For the downstream classification task, we extract vocalizations annotated according to the individual identity, and we segment the calls into an 80/20 training/testing split to ensure that we are evaluating model performance on unseen calls. For both the training and evaluation data subsets, we employ an augmentation scheme in which we apply random temporal shifts to call onsets to better reflect more plausible real-world scenarios.

Classification models

In an effort to provide a more physically interpretable evaluation metric to supplement the commonly-implemented SI-SDR used in human speech separation studies, we develop CNN-based classifier models to label the individual identity of the separated vocalizations as a downstream task. This requires training classification networks to predict the speaker class label of the original unmixed waveforms. For each species we consider, we design and train custom simple and lightweight CNN-based architectures largely motivated by previous work24, tailored to accommodate the unique vocal behavior of the given species.

The first layer in the model is an optional high pass filter constructed using a nontrainable 1D convolution (Conv1D) layer with frozen weights determined by a windowed sinc function49,50 to eliminate low-frequency background noise. We omit this computationally intensive layer for macaques and Egyptian fruit bats, but we implement a high pass filter for the dolphin dataset, selecting an arbitrary cutoff frequency of 4.7 kHz and transition bandwidth 0.08 to remove background without impinging on the region of support for dolphin whistles. After the optional filter is an encoder layer to compute on-the-fly feature extraction. We experimented with a fully learnable free Conv1D filterbank, a spectrogram, and a log-magnitude spectrogram and observed optimal performance using a non-decibel (dB)-scaled STFT layer computed with a nfft window width, a hop window shift, and a Hann window where nfft and hop are species-dependent variables. For macaques, we select nfft=1024 and hop=64 corresponding to temporal scales on the order of 40ms and frequency resolutions on the order of 20 Hz. We choose nfft=1024 and hop=256 for dolphins and nfft=2048 and hop=512 for bats, corresponding to temporal resolutions of ~ 10 ms and ~ 8 ms and frequency resolutions of ~ 90 Hz and ~ 120 Hz, respectively.

Following the built-in feature engineering, the architecture includes 4 convolutional blocks, which consist of two sequential 2D convolution (Conv2D) layers with leaky ReLU activation and a max pooling layer with pool size 4. Next is a dense fully connected layer with leaky ReLU activation followed by another linear layer with log softmax activation to output the V log probabilities (i.e. confidences) where V is the number of individual vocalizers used in the study (8, 8, 12 for macaques, dolphins, and bats, respectively). We also include dropout regularization with p=0.25 for the macaque classifier and p=0.5 for the dolphin and bat classifiers to address potential overfitting. With these architectures, the macaque, dolphin, and bat classifier models have 230k, 279k, and 247k trainable parameters, respectively.
____________
• Aim of the exercise
Using the excerpt on vocalization classifiers, please explain in one to three sentences why the dolphin model starts with a high pass filter.

• Material
____________
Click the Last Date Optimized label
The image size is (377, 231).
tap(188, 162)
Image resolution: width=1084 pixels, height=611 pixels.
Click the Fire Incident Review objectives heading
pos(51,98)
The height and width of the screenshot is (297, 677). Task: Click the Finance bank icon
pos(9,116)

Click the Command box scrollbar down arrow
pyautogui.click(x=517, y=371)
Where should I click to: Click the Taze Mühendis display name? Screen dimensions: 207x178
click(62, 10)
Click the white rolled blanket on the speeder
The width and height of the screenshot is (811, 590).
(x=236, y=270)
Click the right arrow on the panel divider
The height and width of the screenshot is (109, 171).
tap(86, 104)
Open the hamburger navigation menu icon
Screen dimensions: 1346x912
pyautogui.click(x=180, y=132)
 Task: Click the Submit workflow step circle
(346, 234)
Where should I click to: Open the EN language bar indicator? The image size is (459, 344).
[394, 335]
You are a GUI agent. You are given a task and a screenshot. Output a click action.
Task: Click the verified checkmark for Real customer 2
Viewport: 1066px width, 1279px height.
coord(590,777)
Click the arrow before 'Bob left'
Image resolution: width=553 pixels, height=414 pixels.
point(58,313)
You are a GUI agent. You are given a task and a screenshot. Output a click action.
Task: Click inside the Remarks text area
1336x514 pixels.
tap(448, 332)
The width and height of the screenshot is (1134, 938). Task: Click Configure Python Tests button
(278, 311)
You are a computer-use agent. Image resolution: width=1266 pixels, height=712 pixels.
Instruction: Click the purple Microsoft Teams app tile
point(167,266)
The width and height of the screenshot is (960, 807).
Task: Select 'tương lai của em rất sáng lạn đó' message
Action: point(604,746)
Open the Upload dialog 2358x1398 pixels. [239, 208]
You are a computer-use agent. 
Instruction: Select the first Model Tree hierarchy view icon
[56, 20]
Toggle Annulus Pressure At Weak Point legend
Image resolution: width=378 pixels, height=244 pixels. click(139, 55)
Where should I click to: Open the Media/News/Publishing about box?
____________
• Result of the exercise
The filter, a nontrainable Conv1D layer with frozen windowed-sinc weights, is there to eliminate low-frequency background noise. Its 4.7 kHz cutoff and 0.08 transition bandwidth were set to remove that background without impinging on the region of support for dolphin whistles.